The alcoholic extract of the plant showed promising anti-inflammatory, antioxidant, and antiapoptotic properties. The theoretical studies for the isolated compounds showed promising binding affinity against all the examined enzymes.

Peer Review reports


The Lamiaceae family is an important medicinal plant family. It includes about 236 genera and more than 6000 species. This family has great variations which are widely distributed all over the world [1]. Satureja (family Lamiaceae) is a genus of over 200 aromatic herbs and shrubs endemic to the Middle East, with more than 30 species found in the eastern Mediterranean. They are utilized as culinary herbs as well as in traditional medicine to treat a wide range of ailments, like antimicrobial, spasmolytic, hepatoprotective, antiviral, and anticarcinogenic effects [2]. Also, antioxidative efficacy can affect the etiology of chronic diseases and the aging process [3]. It was reported from the previous phytochemical studies on some species of this genus, the presence of phenolic acids, flavones, anthocyanins, sterols, diterpenes, and triterpenes [4,5,6,7,8]. The most widespread species in this genus, Satureja montana, has been the focus of much research that has revealed the existence of numerous chemical components and biological activity. The existence of luteolin-7-rhamnoside-4'-O-glucopyranoside, quercetin-3-O-L-rhamnopyranoside, and quercetin7-O-glucopyranoside antibacterial activity against all tested microbes was demonstrated in recent research on S. montana by the authors [9]. Also, the previous study showed higher antioxidant activity (87.7%) for the alcoholic extract than that for the hexane fraction. Furthermore, the immunomodulator term is the substance that helps in regulating the immune system of an organism. Immunomodulators are divided into two types; those that increase the immune response (immunostimulants) and those that decrease the immune response (immuno-suppressants). Aside from the various agents that can aid in the regulation of an overactive or underactive immune system. Immunomodulators are frequently used to prevent organ rejection in autoimmune diseases such as rheumatoid arthritis and organ transplantation.

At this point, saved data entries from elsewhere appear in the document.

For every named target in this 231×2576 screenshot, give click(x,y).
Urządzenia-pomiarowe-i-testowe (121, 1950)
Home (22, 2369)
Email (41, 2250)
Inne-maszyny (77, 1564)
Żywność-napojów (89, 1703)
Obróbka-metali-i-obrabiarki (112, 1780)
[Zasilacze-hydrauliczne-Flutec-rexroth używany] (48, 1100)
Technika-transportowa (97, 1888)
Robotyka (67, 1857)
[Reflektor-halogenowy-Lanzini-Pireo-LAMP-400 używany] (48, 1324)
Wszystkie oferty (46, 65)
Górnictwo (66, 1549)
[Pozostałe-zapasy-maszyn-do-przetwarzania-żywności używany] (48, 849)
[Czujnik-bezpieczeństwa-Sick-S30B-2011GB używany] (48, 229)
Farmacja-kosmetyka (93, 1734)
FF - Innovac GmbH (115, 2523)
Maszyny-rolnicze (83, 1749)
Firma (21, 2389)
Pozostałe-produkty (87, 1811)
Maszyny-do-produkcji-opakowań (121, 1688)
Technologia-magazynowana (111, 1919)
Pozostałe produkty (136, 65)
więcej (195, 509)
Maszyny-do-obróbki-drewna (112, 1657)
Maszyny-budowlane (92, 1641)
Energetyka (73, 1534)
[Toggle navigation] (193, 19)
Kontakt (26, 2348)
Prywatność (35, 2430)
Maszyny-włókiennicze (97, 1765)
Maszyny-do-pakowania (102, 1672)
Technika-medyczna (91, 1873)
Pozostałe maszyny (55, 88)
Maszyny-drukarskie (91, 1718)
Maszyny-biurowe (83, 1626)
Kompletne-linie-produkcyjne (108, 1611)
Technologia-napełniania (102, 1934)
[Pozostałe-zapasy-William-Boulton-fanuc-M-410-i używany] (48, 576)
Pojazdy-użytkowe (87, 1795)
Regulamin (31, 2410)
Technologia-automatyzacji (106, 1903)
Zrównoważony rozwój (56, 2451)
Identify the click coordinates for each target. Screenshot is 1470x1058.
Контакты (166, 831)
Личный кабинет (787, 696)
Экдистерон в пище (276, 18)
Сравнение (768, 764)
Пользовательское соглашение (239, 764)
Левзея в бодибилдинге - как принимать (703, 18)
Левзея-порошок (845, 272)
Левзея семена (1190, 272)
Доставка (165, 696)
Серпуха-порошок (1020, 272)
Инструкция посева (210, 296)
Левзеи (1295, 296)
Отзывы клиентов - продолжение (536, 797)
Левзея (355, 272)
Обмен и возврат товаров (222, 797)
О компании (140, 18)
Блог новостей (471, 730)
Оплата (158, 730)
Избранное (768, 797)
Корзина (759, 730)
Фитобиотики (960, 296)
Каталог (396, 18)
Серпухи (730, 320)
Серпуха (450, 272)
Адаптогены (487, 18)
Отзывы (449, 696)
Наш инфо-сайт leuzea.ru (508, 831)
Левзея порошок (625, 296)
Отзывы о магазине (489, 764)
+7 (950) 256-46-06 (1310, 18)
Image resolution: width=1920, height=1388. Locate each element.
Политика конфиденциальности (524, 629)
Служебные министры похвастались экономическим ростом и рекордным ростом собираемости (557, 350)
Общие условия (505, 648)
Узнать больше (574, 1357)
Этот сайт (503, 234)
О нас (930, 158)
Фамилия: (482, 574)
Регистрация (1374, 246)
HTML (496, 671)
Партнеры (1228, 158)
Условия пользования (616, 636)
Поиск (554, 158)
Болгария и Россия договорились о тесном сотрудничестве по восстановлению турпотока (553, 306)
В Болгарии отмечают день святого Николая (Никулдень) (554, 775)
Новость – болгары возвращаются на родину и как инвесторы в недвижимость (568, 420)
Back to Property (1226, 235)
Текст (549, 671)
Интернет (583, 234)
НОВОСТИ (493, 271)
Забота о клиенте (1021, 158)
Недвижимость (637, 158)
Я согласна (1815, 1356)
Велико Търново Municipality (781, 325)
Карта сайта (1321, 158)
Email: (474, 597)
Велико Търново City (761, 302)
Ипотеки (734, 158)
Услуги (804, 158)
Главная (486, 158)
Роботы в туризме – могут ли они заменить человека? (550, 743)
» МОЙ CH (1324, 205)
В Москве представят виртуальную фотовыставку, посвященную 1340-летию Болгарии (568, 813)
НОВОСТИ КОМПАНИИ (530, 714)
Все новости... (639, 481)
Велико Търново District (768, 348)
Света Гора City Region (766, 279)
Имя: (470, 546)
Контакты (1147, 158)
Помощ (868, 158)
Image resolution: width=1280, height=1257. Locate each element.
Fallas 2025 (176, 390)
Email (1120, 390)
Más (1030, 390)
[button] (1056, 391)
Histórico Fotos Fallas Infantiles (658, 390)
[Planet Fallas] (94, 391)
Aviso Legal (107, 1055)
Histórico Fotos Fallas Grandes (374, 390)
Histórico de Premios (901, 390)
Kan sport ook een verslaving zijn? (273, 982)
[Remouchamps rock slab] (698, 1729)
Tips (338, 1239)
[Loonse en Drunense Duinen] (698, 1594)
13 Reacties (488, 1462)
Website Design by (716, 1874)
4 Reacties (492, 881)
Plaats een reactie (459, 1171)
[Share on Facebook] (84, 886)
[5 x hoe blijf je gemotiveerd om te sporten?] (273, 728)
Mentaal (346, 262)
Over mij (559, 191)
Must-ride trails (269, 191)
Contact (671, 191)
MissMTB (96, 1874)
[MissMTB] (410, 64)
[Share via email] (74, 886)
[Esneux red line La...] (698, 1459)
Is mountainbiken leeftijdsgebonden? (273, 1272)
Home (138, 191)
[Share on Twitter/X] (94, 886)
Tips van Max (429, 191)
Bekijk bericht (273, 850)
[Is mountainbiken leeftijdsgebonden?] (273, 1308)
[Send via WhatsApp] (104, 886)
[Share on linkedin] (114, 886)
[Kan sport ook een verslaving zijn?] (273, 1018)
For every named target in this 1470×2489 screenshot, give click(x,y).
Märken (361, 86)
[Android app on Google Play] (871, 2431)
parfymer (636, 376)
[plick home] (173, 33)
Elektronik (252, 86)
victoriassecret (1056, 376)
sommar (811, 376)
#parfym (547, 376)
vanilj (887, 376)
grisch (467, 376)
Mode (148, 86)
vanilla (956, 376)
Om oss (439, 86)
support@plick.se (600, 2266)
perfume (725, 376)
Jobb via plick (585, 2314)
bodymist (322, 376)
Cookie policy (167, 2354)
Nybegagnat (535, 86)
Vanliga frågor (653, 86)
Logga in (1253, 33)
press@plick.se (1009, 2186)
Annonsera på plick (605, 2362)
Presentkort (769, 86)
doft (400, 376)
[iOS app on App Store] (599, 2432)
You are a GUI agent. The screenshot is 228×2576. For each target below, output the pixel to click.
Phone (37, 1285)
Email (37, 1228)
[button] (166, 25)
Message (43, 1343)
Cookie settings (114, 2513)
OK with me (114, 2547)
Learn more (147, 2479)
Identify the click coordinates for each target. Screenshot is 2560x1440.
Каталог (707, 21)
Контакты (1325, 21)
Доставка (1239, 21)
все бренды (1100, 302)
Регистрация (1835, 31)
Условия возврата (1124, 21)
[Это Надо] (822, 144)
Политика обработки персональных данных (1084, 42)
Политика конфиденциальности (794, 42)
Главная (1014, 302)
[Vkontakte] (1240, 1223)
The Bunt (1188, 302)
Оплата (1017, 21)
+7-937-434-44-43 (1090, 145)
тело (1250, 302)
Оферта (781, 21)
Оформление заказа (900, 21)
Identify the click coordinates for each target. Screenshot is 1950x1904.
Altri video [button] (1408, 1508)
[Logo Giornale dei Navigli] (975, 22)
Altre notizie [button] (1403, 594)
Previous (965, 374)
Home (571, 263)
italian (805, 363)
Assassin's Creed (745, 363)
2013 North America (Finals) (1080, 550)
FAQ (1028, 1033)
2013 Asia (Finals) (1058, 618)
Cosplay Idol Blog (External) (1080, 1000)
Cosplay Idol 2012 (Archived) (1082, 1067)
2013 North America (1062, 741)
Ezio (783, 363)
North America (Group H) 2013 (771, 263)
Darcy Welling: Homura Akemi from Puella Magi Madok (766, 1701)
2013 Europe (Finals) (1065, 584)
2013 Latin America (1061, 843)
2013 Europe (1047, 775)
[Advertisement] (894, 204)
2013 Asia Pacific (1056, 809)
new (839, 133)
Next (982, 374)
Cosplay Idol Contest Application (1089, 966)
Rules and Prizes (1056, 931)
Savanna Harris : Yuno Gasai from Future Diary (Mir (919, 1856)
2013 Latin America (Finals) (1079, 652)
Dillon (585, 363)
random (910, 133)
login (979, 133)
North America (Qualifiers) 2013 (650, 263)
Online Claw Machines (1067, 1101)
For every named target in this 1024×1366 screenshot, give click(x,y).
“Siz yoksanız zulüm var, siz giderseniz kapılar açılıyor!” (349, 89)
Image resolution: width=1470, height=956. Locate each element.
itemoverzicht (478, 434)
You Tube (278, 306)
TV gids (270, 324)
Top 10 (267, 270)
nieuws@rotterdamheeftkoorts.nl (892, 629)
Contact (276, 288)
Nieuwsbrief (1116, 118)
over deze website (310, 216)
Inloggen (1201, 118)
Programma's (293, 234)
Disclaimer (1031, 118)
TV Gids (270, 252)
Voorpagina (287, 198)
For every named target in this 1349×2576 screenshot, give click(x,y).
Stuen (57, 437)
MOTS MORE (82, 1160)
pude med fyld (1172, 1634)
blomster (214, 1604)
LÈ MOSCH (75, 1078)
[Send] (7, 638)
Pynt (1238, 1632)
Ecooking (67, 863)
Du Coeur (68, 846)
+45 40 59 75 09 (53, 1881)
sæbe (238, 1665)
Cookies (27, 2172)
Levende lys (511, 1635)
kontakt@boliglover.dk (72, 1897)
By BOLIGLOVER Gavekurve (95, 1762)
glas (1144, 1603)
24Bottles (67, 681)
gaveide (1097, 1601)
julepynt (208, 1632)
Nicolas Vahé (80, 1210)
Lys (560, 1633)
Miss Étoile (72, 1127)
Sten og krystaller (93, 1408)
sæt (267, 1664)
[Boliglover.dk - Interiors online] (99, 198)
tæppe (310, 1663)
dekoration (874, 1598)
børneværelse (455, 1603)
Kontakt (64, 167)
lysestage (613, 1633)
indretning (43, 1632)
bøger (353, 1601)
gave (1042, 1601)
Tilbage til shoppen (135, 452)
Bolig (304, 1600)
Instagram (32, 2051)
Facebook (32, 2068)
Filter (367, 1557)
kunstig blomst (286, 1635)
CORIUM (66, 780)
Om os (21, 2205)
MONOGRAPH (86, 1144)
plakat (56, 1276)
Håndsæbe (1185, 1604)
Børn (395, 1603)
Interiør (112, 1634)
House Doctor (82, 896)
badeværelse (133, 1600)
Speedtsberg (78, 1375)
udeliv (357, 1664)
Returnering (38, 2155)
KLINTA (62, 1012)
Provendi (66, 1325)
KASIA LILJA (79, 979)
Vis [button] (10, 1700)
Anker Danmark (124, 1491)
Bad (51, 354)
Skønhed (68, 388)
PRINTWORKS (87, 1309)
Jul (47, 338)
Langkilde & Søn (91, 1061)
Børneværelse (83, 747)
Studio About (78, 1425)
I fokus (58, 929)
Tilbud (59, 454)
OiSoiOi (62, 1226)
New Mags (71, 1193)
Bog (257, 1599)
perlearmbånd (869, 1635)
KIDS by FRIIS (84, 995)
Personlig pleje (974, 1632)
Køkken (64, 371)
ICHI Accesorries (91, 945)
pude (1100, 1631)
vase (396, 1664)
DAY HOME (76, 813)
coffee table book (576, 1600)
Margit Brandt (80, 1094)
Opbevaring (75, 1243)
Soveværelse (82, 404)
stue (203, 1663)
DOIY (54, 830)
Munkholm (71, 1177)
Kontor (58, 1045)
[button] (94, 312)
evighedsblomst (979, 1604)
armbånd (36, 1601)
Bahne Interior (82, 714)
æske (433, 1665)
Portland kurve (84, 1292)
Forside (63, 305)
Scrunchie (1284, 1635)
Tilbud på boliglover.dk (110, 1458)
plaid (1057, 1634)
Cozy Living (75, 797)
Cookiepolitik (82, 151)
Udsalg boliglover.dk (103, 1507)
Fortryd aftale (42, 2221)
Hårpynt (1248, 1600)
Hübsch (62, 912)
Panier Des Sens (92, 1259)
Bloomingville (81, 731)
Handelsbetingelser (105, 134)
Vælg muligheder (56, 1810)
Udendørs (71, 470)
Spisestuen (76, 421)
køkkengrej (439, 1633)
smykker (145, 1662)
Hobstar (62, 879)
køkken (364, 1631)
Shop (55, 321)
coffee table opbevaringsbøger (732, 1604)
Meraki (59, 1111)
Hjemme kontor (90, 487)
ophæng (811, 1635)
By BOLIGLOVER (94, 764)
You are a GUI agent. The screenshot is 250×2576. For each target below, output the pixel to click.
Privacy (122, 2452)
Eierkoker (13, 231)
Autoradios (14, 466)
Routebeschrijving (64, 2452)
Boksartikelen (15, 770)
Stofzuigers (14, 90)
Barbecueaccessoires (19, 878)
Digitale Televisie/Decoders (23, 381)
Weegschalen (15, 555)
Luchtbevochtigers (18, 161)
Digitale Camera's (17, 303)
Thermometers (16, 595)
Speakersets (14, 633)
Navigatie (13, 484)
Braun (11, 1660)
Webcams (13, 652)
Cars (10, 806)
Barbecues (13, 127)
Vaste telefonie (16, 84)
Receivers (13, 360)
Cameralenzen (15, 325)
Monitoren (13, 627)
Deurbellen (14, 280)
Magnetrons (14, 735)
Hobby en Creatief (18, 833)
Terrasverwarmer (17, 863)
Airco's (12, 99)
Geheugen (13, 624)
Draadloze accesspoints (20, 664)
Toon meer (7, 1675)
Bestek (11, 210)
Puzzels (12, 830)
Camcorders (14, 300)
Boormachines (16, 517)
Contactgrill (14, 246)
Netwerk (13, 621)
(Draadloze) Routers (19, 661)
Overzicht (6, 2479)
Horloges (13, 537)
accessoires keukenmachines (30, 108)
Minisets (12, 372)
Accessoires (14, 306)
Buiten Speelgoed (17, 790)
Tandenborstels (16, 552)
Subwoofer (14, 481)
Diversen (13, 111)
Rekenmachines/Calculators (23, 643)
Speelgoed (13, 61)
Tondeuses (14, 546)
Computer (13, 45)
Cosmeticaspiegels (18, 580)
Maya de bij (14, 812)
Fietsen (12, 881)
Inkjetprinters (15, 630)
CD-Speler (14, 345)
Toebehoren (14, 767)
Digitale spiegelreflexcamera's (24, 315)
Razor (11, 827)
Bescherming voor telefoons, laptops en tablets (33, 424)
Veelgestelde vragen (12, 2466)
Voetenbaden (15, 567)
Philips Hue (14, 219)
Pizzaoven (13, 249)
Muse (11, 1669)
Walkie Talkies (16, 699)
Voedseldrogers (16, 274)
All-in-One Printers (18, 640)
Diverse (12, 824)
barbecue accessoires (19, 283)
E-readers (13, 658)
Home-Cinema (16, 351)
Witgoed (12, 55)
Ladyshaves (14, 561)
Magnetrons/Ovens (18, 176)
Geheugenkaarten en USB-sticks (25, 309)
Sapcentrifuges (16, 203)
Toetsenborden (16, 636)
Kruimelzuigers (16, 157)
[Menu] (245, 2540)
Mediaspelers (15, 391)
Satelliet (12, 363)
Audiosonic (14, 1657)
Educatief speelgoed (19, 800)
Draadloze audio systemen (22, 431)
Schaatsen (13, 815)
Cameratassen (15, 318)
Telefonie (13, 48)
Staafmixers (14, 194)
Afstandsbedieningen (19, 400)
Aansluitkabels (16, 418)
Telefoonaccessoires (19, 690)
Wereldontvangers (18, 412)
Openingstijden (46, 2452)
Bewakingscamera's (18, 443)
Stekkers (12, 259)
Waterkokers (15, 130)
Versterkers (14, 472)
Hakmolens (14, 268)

In traditional systems of medicine, several plants used for vitality and long-term sickness prevention have been discovered to have immune system effects [10,11,12]. The present work aims to complete the isolation of other chemical constituents and biological activity of S. montana. Then use the molecular docking study to predict the isolated constituents against the immune system immunomodulator and tested alcoholic extract as an in-vitro immunomodulatory agent.

Material and methods

General experimental procedures

UV spectra were recorded on Shimadzu model UV-240 and 2401 PC spectrophotometer (Shimadzu Inc., Tokyo, Japan). NMR experiments were recorded on Bruker spectrometer (Switzerland) 600 (1H NMR spectra: 600 MHz; 13C NMR spectra: 150 MHz). The chemical shifts are given in δ (ppm) relative to tetramethylsilane (Me4Si) TMS. Column chromatography (CC) was carried out on silica gel, 60–200 mesh, Fluca, India) and Sephadex LH-20 (Pharmazia, Uppsala, Sweden). Paper chromatography (PC, descending) Whatman No. 1 and 3 mm papers, silica gel aluminum sheets (20 × 20) using solvent systems hexane: chloroform: methanol 90:8:2 (S-1), 15% HOAc(S-2), BAW (n-BuOH: HOAc: H2O) 3:1:1(S-3), and BAW 4:1:5, the upper layer (S-4).

Plant material

S. montana L. was cultivated and grown on the farm of the National Research Center (NRC), Giza, Egypt, and it was collected in April 2020. The authentication of plant samples was achieved by Dr. Mohammed Elgibali a taxonomist at NRC. A voucher specimen was deposited in the herbarium of the National Research Centre (accession number SC-1510). The aerial parts were air-dried for 2 weeks under laboratory conditions at 28 ± 2 °C. The dried material was ground using a domestic blender to a fine powder [9].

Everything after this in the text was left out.